__Direction__:
Retype the listing lines starting at the line that contains "Open the New" and ending after the line that contains "point(1158,280)", keeping every character the same.

------------------------------------------------------------

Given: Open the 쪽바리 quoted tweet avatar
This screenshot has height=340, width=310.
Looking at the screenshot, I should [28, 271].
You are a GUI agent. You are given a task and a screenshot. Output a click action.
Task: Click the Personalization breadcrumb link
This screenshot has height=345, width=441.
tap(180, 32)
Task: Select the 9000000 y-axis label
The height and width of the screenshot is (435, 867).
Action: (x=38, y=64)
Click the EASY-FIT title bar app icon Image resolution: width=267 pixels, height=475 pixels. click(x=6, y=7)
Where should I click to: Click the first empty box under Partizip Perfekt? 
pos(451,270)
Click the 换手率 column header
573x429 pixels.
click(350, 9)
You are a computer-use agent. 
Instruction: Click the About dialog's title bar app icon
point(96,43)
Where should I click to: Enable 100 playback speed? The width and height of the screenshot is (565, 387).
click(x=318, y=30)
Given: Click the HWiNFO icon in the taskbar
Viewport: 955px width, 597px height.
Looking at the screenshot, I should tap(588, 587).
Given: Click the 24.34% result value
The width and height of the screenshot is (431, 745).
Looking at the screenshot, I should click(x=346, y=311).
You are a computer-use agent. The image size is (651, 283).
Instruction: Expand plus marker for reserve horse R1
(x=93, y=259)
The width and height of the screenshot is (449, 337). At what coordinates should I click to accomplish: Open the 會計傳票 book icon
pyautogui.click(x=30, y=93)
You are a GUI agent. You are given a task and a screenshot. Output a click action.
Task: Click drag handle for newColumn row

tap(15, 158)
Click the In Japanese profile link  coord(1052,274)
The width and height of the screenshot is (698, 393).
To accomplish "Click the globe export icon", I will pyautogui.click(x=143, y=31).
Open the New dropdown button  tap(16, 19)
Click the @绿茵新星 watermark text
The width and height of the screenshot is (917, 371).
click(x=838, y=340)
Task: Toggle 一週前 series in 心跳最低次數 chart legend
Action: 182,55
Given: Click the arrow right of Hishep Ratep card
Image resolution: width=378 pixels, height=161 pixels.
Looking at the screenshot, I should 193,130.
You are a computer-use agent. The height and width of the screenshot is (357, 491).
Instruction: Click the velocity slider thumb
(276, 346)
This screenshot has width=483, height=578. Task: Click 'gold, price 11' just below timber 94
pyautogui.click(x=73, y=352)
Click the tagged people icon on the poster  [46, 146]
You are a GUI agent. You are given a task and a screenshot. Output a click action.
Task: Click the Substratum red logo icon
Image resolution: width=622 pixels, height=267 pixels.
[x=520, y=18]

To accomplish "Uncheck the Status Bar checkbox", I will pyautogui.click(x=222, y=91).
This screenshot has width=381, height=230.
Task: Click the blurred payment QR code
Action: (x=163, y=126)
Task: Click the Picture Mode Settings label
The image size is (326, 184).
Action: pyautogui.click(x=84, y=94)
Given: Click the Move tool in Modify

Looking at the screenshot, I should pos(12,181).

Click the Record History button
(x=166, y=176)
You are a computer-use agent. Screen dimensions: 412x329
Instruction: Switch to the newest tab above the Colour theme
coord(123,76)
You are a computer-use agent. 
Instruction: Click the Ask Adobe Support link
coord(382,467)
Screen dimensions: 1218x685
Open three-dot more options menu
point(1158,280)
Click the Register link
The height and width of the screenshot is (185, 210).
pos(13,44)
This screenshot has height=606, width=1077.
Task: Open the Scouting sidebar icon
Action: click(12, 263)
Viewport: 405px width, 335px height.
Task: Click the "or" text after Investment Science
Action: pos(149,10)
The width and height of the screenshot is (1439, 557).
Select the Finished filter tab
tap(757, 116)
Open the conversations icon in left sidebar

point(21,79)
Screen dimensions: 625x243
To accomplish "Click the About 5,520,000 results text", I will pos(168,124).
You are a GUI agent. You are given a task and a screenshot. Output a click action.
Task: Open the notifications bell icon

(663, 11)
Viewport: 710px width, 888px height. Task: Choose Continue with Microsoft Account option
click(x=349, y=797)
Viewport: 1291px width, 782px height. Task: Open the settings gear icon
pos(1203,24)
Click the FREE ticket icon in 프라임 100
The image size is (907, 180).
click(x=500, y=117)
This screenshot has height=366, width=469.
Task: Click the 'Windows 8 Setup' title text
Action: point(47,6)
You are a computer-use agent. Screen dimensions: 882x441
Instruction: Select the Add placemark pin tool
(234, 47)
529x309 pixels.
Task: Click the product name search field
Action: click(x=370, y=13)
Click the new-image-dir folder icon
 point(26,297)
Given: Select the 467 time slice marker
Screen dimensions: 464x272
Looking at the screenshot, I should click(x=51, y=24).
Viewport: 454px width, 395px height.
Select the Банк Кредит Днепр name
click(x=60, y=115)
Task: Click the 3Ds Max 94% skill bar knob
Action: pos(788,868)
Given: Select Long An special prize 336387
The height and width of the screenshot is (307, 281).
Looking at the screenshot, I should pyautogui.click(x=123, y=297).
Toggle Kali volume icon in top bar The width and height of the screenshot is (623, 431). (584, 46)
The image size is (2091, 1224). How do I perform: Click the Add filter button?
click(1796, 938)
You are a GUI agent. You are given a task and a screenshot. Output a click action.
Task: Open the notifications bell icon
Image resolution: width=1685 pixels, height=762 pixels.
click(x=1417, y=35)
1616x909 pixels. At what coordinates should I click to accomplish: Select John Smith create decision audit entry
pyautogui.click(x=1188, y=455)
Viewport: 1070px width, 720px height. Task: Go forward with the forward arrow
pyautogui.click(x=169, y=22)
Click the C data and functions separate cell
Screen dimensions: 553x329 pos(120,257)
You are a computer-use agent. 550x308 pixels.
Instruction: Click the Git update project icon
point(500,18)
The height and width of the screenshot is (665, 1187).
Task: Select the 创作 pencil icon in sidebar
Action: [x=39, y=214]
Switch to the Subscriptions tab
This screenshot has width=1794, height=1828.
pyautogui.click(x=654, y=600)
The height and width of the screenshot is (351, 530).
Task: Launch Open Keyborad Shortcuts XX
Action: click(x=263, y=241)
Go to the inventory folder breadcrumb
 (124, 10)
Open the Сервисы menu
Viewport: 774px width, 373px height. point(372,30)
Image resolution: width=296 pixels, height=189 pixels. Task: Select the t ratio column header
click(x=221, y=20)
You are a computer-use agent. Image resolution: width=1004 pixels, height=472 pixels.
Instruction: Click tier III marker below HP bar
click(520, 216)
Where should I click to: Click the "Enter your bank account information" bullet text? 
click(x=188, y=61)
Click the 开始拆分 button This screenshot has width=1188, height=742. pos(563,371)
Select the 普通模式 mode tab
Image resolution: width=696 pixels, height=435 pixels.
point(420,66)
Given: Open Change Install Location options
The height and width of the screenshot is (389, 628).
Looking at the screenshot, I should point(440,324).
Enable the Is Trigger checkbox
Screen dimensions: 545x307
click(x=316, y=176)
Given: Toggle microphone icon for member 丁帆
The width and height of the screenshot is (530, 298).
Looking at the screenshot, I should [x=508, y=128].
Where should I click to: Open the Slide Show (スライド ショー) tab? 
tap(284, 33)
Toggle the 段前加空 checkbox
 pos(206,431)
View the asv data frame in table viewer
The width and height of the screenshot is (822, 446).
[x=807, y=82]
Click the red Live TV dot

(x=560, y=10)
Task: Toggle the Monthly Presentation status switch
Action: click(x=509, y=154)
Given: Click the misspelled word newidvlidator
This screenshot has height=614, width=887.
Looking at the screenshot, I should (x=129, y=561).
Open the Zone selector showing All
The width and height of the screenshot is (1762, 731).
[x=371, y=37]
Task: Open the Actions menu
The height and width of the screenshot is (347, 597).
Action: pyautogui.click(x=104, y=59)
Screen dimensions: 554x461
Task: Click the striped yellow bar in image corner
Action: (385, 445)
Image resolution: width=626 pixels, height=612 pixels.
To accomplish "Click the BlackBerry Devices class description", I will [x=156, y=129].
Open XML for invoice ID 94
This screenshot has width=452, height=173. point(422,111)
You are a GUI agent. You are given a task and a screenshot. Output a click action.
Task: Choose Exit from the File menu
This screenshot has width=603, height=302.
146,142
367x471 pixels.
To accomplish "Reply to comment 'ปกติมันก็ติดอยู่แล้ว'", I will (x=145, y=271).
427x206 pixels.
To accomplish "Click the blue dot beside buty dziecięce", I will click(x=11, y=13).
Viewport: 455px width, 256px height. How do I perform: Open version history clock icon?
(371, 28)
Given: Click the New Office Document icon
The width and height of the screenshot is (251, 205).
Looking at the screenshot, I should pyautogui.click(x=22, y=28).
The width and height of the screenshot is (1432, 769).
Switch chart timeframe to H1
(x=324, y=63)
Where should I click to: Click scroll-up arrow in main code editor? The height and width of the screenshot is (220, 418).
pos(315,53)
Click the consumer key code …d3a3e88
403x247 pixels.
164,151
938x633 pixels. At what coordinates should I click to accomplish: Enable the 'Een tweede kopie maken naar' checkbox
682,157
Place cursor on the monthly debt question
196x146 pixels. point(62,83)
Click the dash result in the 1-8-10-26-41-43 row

------------------------------------------------------------

__Exercise answer__:
Open the New dropdown button  tap(16, 19)
Click the @绿茵新星 watermark text
The width and height of the screenshot is (917, 371).
click(x=838, y=340)
Task: Toggle 一週前 series in 心跳最低次數 chart legend
Action: 182,55
Given: Click the arrow right of Hishep Ratep card
Image resolution: width=378 pixels, height=161 pixels.
Looking at the screenshot, I should 193,130.
You are a computer-use agent. The height and width of the screenshot is (357, 491).
Instruction: Click the velocity slider thumb
(276, 346)
This screenshot has width=483, height=578. Task: Click 'gold, price 11' just below timber 94
pyautogui.click(x=73, y=352)
Click the tagged people icon on the poster  [46, 146]
You are a GUI agent. You are given a task and a screenshot. Output a click action.
Task: Click the Substratum red logo icon
Image resolution: width=622 pixels, height=267 pixels.
[x=520, y=18]

To accomplish "Uncheck the Status Bar checkbox", I will pyautogui.click(x=222, y=91).
This screenshot has width=381, height=230.
Task: Click the blurred payment QR code
Action: (x=163, y=126)
Task: Click the Picture Mode Settings label
The image size is (326, 184).
Action: pyautogui.click(x=84, y=94)
Given: Click the Move tool in Modify

Looking at the screenshot, I should pos(12,181).

Click the Record History button
(x=166, y=176)
You are a computer-use agent. Screen dimensions: 412x329
Instruction: Switch to the newest tab above the Colour theme
coord(123,76)
You are a computer-use agent. 
Instruction: Click the Ask Adobe Support link
coord(382,467)
Screen dimensions: 1218x685
Open three-dot more options menu
point(1158,280)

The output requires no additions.